If electric vehicles have the potential to provide an enormous aggregate service to the grid, not to mention our lungs, let’s not forget electric buses.

About 20,000 public transport buses are employed across the country, shuffling Australians between stops, or about 100,000 if you include private fleets and school buses. If public transport buses in every state were all electric and connected to the grid, that would add up to about 7GWh or so of capacity.

This massive magnitude of new storage won’t appear on our roads overnight (or ever), but owners of bus fleets are thinking about the transition to electrified vehicles and the requirements for charging gear. In NSW, about 8,000 government buses will be electric by 2030; Victoria has started a zero-emission bus trial and will stop buying diesel buses by 2025; and the ACT is moving to electricity part of its bus fleet.

“Each state is moving at a different pace but all signs suggest significant conversion from diesel to electric in the next decade,” says Enel X head of Asia Pacific Jeff Renaud.

Well known as a leading aggregator of demand response services to large industrial energy users, Enel X is working with fleet owners to get the ground ready for electric buses.

The task includes assessing upgrades required to convert bus depots from low load centres to far greater ones, with charging hardware and a software offering that will orchestrate charging to optimise the cost of power and fleet timetable.

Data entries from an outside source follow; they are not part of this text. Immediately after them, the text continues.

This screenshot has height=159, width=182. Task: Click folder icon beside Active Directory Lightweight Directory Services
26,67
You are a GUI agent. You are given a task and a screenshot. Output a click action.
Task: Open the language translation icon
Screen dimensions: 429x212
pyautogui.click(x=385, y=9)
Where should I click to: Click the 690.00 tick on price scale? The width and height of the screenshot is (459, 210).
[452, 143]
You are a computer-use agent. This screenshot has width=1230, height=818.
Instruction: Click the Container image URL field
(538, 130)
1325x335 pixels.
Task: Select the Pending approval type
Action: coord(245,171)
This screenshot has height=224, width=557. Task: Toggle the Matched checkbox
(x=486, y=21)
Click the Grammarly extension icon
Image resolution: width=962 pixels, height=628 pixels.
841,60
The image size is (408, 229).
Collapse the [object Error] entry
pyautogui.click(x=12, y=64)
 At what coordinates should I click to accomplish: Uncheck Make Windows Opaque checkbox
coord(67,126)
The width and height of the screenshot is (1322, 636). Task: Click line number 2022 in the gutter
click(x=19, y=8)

Enel X will also manage long-term energy supply arrangements with options for 100% renewable power.

Wouldn’t it be luverly to see an old charmer like this tootling about with an electric donk under the hood.

Not so fast

The battery in an electric bus is generally 350-400kWh and timetable scheduling will allow for cheaper alternatives than expensive rapid charging. “There should be enough downtime in the day-to-day life of a typical bus to allow them to charge at the depot on a more moderate scale,” Renaud says, “which is still fast by typical EV standards.”

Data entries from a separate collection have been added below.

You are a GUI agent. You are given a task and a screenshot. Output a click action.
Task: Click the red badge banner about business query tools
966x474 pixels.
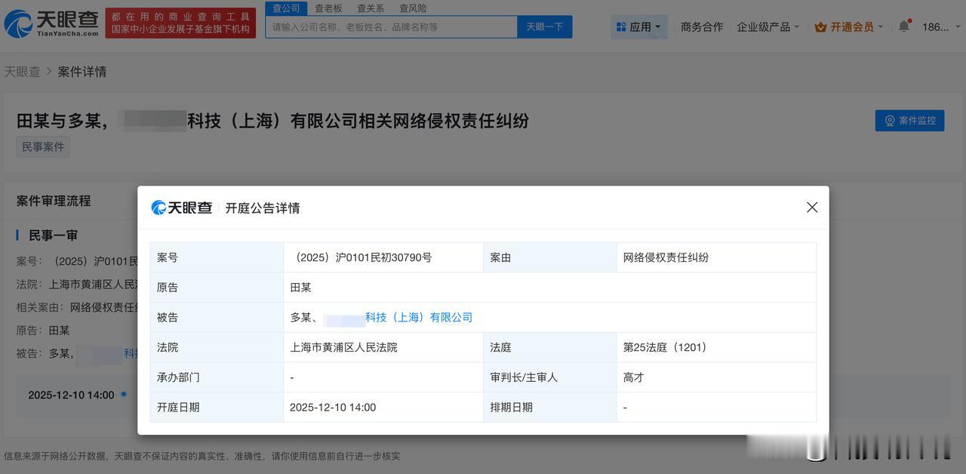tap(180, 23)
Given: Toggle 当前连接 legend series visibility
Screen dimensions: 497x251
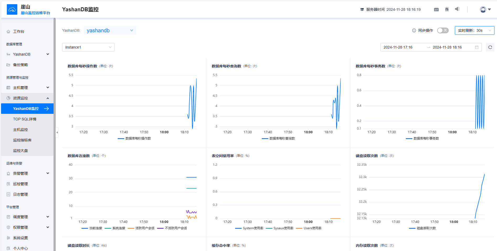Looking at the screenshot, I should click(92, 228).
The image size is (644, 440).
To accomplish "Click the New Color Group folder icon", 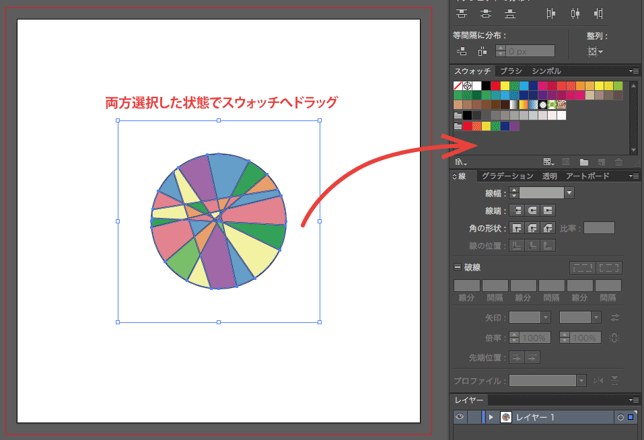I will [583, 161].
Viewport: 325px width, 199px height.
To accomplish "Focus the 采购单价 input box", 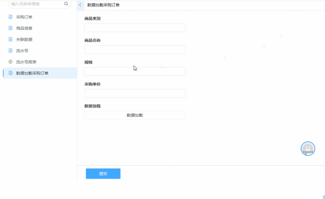I will [x=135, y=93].
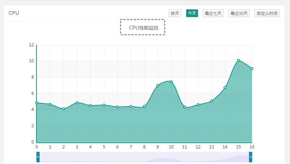Select the lowest data point at hour 2
This screenshot has width=290, height=164.
click(x=64, y=109)
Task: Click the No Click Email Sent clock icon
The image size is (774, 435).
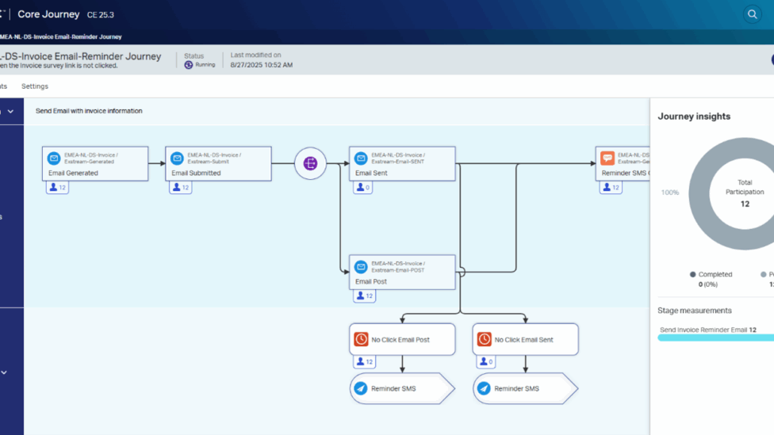Action: (x=484, y=339)
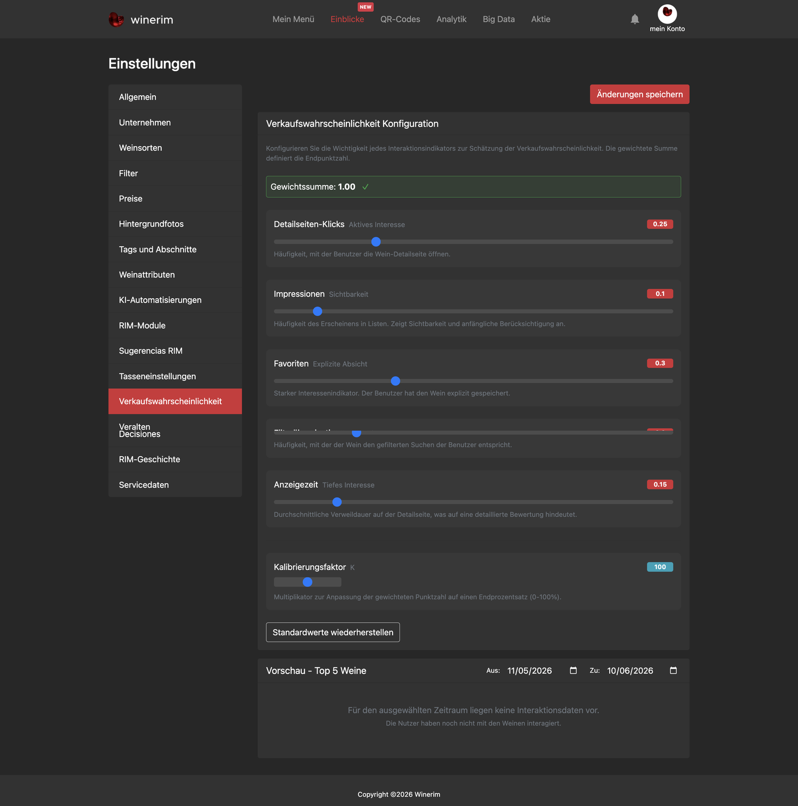
Task: Click the NEW badge above Einblicke
Action: pos(365,7)
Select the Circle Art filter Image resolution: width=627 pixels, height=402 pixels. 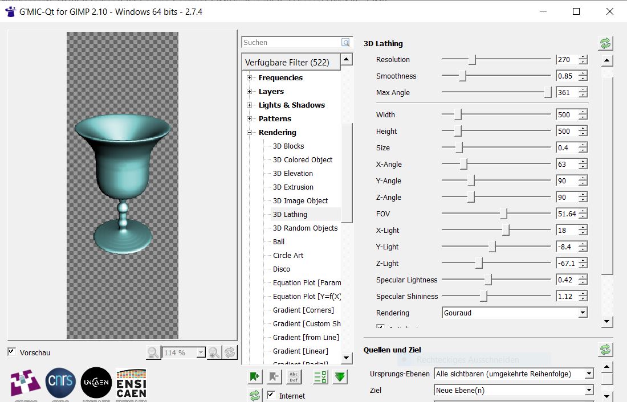[x=288, y=256]
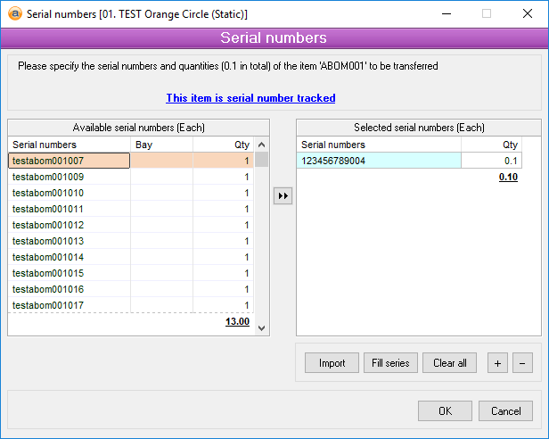Select serial number testabom001013 row
Image resolution: width=549 pixels, height=439 pixels.
click(70, 241)
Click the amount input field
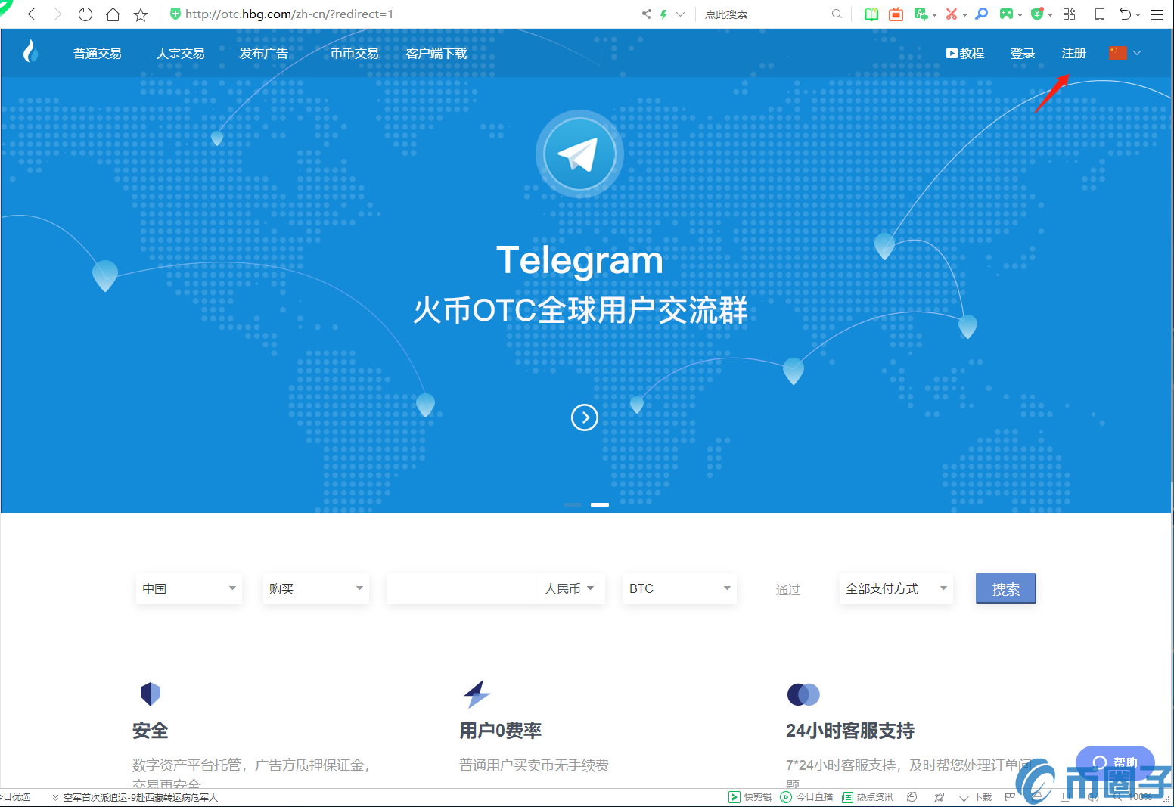This screenshot has width=1174, height=807. (459, 588)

Renaud suggests a 150kW charger would be able to charge a bus in a few hours, with the possibility of a depot also hosting a smattering of fast chargers – or “opportunity chargers”. The fit out would amount to one charger for every two buses, as a rule of thumb.

It’s too soon to predict how these gigawatts of new load connected to the grid will be utilised but “qualitatively the contribution can be significant,” Renaud says.

The aggregate loads of electric bus fleets aren’t a perfect complement to the cheapest energy – solar – as they do most of their work during daylight hours. There is plenty of time between the morning and after-school/after-work peaks, however, where Renaud says advantage can be made of cheap solar.

“The windows of time when the buses want to charge naturally are outside of the most stressful times on the grid,” he says. “The times power prices are highest and reserve margins are lowest because of solar’s impact are first thing in the morning and in the evening when the sun starts to set – and generally the buses don’t need to charge at those times. Naturally, buses don’t want to consume power when the grid is at its highest levels of demand.”

Many buses, then, will be able to soak up solar and the others can charge overnight when demand is at its lowest. There will also be the opportunity for fleets to support the grid during the evening peak. “They could act as a battery does to support the grid, either to help mitigate high power prices or provide frequency control to stabilise the grid,” he says. “We see a lot of opportunity to create value in terms of reducing the cost of running bus fleets and helping electric buses play a role in supporting renewable power on the grid.”

The daily duck curve

Enel X manages services such as demand response for around 6GW of total capacity at global level and 123MW of storage capacity worldwide, as well as around 186,000 electric vehicle charging points around the globe.

In Australia the company operates a virtual power plant that connects not only solar and battery storage in commercial- and industrial-sized systems but also equipment, back-up power generation, UPS systems and electric vehicles.

“We use our VPP during critical prime periods where reserves are short and power prices are high – we run it essentially as a peaking power plant to take advantage of that opportunity,” says Renaud, also pointing to its role in intraday shifting of load to take advantage of low and negative pricing.

“The duck curve is now a daily phenomenon, so there’s an opportunity to shift load or utilise distributed energy resources every day to … start to shift the shape of power demand overall, to be more in line with the renewable general profile we see more and more on the grid.”

As large-scale batteries are connected to the grid the FCAS market is predicted to become saturated and less lucrative. “Those markets aren’t huge. But there will probably be more FCAS required over time,” Renaud says, as thermal generation is removed from the grid and a two-second FCAS market is initiated. “There’ll be swings and roundabouts as to where we land exactly – it’s hard to say.”